Sunday, April 17, 2016

Constantine The Hellblazer #11 - A Review

Look up "reluctant hero" in the encyclopedia and you'll find John Constantine's picture. Still, when a friend calls in a favor, John's willing to play messenger-boy in a futile effort to convince the angels that run Los Angeles to grant refuge to the the dispossessed magic community of New York City.

Once that's done, John is off and running to find a new hideout. Unfortunately, there are those who want to fight Neron's spiritual takeover of The Big Apple and they've recruited Deadman to secure John's aid in their fight... one way or the other.
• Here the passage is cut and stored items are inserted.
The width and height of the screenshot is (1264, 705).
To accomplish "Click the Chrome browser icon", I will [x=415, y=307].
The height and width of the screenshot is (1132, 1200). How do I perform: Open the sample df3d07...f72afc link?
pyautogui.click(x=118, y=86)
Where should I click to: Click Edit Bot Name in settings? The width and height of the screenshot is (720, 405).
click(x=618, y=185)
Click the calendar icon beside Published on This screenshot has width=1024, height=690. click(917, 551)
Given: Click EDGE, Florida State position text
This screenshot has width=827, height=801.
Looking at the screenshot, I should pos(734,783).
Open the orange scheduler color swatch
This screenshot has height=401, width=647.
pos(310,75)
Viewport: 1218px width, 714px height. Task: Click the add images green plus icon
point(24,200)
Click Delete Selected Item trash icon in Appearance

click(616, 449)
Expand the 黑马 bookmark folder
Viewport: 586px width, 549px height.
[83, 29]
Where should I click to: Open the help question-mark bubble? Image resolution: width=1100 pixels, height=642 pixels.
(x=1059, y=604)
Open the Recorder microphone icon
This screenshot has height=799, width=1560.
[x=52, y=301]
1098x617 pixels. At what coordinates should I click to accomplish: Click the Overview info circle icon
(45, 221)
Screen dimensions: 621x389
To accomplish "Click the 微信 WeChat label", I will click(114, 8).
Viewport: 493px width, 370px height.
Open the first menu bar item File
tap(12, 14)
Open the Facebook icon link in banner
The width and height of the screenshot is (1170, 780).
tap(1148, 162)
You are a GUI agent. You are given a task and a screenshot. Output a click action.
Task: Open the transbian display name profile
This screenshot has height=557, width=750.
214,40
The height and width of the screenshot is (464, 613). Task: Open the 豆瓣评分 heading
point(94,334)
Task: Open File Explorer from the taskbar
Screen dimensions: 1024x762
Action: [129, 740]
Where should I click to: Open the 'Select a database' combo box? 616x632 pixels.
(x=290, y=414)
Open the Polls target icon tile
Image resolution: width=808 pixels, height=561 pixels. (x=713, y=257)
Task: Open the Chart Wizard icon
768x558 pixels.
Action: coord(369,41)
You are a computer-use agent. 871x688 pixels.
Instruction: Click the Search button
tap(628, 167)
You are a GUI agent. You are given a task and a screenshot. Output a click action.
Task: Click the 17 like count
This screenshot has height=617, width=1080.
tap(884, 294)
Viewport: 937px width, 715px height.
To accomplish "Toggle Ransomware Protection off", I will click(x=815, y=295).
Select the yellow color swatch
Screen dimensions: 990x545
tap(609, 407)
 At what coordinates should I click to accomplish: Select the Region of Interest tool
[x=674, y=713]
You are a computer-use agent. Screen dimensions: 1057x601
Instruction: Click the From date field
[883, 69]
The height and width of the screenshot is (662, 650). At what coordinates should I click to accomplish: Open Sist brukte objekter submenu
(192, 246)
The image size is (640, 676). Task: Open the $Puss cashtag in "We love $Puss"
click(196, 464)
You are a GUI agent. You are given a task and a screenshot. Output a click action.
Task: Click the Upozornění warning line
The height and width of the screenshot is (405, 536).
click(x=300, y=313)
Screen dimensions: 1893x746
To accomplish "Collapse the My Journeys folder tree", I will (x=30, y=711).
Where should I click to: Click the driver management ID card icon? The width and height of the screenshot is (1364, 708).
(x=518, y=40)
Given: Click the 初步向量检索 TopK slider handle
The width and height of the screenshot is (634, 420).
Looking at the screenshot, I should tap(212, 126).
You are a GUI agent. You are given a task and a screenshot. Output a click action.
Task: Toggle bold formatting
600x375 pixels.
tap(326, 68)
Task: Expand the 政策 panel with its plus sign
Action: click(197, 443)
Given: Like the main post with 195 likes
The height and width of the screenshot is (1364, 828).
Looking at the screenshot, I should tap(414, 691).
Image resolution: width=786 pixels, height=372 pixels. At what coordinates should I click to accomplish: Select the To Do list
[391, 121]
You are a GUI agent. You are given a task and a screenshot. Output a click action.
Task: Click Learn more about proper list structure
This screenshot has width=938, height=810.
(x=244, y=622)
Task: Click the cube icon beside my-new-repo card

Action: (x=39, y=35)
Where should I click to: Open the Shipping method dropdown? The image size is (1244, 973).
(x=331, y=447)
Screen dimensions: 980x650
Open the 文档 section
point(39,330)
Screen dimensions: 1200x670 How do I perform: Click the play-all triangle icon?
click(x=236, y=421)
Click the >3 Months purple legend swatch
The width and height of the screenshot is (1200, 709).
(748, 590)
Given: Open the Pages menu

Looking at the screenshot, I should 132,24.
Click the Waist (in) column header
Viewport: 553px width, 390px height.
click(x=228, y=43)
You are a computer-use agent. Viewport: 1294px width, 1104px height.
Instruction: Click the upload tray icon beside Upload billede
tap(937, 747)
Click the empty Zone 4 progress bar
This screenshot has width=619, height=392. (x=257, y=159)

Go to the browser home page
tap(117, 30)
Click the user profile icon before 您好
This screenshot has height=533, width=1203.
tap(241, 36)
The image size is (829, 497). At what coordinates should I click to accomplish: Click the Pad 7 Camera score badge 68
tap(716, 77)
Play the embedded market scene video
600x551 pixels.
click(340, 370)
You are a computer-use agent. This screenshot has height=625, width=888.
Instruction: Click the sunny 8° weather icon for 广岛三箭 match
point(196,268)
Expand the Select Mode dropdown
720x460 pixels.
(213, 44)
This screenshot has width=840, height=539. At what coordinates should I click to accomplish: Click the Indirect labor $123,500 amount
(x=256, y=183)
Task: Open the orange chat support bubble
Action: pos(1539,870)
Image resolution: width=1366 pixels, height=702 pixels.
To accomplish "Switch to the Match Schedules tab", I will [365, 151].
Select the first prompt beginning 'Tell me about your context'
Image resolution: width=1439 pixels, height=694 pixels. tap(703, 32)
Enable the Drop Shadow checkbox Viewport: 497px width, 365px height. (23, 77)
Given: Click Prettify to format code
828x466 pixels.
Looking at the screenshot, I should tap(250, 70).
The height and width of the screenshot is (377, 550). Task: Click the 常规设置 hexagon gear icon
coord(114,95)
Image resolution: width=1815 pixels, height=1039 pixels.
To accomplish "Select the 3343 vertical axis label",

Given the current Lucifer series, it's so odd for me to see Gabriel whole and hardy as he is here.Then again, this is the new DC Universe and not Vertigo. Odd as it is to think that this series is taking place in the same world as the rest of The New 52. Still, Ming Doyle and James Tynion IV have the patter of the established characters down and the pairing of Deadman and John Constantine is always enjoyable though never quite so filled with slapstick comedy as this outing. Think The Man With Two Brains.

The coloration for this issue is its most noteworthy feature. At first I thought Ivan Plascencia had done a fine job using washed out, muted tones to convey the banality of Heaven's influence during the opening part of the comic. It isn't until the later pages, where John is flying toward New York, that I realized the dull palette was a constant decision. It's a shame, because the colors used by Kelly Fitzpatrick in the middle section of the comic - where Deadman confronts John in a bar - are bolder and more memorable. Travel Foreman and Joseph Silver offer their usual solid performance on pencils and inks respectively.